A las compañeras de viaje

Ahora entiendo por qué la arquitecta Tatiana Bilbao me dijo que el proyecto que más le entusiasmaba era el Jardín Botánico de Culiacán. Necesitaba yo verlo para entenderlo. Y seguramente ustedes, lectores, necesitarán constatarlo personalmente. Porque hay experiencias que no resultan transmisibles en palabras llanas, aunque lo intentaré. El jardín botánico de Culiacán no son sólo 10 hectáreas de colecciones de especies de muy diversa índole: palmas de todo tipo, plantas flotantes venidas de rincones del mundo (incluida la única victoria amazónica que se ha podido reproducir en un jardín botánico), orquídeas, cactáceas, árboles nativos como el huanacaxtle, sino que piezas de arte contemporáneo se mezclan, funden y dialogan con este catálogo vegetal. Curada por Patrick Charpenel, artistas de muchas partes del mundo nos convidan su mirada y su propuesta. Algunos estuvieron allí, como Gabriel Orozco, para idear el tablero de fichas de piedra en una hondonada; o el muro curvo y transparente de Dan Graham que repite, ensancha, hace sentir vastedad e intimidad y silencio según se ande por fuera o por dentro; o las tumbonas (tumbas) de Teresa Margoles que invitan a reflexionar entre el tranquilo verdor sobre la violencia; o ese vocho estampado contra un árbol reclinado que manejó Francis Alys desde el DF para dejarlo allí como símbolo que la voracidad vegetal ha ido ocupando. Esto sólo por mencionar algunas de las 37 piezas que salpican el espacio donde un auditorio, un salón de actividades y otras construcciones llevan el sello de Tatiana Bilbao, sencillez y amalgama con el espacio a través de formas basadas en el ramaje del huanacaxtle, de mucha luz y materiales simples, frescos, limpios.
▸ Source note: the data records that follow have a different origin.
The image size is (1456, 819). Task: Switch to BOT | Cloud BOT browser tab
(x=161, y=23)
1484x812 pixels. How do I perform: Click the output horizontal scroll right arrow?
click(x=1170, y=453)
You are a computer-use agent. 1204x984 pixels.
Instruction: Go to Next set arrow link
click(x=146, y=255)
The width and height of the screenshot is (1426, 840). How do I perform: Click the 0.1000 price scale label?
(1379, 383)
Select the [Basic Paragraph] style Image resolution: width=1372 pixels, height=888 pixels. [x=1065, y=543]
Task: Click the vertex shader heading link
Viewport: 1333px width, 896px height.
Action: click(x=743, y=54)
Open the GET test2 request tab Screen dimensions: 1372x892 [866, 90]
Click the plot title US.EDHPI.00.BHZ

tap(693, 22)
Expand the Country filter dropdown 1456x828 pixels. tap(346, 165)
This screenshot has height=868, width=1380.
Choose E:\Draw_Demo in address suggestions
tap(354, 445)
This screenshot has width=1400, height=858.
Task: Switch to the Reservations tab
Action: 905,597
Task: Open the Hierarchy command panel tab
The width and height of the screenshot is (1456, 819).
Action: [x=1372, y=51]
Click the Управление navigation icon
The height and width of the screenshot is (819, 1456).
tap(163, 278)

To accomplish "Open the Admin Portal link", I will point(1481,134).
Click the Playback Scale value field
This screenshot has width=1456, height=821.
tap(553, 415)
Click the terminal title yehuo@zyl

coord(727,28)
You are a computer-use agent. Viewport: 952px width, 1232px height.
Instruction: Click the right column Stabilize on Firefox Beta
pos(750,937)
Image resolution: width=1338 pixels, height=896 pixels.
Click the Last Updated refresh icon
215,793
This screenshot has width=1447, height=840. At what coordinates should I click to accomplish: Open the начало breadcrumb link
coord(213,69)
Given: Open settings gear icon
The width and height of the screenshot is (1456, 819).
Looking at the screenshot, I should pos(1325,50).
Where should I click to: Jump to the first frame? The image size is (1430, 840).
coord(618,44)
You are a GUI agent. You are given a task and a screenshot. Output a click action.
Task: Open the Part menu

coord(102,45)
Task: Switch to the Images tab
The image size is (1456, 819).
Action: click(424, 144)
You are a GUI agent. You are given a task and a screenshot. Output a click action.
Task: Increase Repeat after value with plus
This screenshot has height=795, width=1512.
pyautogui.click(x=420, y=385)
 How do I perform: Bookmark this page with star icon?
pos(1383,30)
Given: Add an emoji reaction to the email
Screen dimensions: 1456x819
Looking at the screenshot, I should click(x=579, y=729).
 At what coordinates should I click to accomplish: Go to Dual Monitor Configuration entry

La cereza del jardín sin duda es la pieza de James Turrell, ese domo sobre un promontorio verde que hay que vivir. Una manzana que hay que morder. Hay dos posibilidades, porque la luz cambiante del cielo es ingrediente esencial de la experiencia, el amanecer y el atardecer. Estuve por la tarde bajo aquel domo más construcción galáctica que escultura en la naturaleza. Con razón, porque se propone que nos entendamos con el cielo. Tirada sobre las bancas de piedra pulida observé ese ojo abierto al cielo en el centro del domo que se colorea de luces diversas a lo largo de una hora y pico. Una baja la guardia y se abandona al espectáculo. El cielo se mira según el color de la luz que lo rodea desde ese observatorio. Nubes, aire, firmamento, cenit, la escala celeste se vuelve banquete íntimo, pieza de recámara donde los pensamientos no existen, se diluyen en el tránsito de colores desde el rosa intenso, a un verde turquesa, amarillos, naranjas. El juego de colores nos posee, eso se propone el artista, que nuestra percepción sea la que pinte el cielo. A cada quien su cielo: el infinito y nuestra persona confabuladas. Al final nos parece que la noche ha caído cuando el domo se queda en blanco y un ojo oscuro nos despide. Pero la sorpresa se revira cuando al salir la última luz de la tarde nos recibe. Aún no ha oscurecido: el cielo es azul. Quiero regresar al amanecer, vivir lo que ocurre desde la noche a la luz. Sin duda tendrá que ser otra sensación. Si yo viviera en Culiacán, me daría un tiempo de cuando en cuando para hablar con el cielo, literalmente; aunque me aprendiera de memoria el video donde James Turrell explica la intención de su pieza que se llama Encuentro. El título abarca mucho, después de estar en el ojo de la tarde que cae, comprendo sus resonancias y quiero repetir el encuentro.

La experiencia es suficiente motivo para una visita exprés a Culiacán, a la que habría que sumarle su espectacular comida, esos callos de hacha mantequillosos, un espíritu alegre y hospitalario, los desayunos de machaca a la vera del canal del Chuparrosa, los raspachos de ciruela, los tamales de elote, un café en el Miró y el desayuno “Élmer”, cortesía de Élmer Mendoza (que me dejó claro por qué el Zurdo Mendieta es cliente del Vía verde). Se los dejo de sorpresa, para acompañar la conversación única entre el arte y la naturaleza a la que nos invita el Jardín Botánico de Culiacán.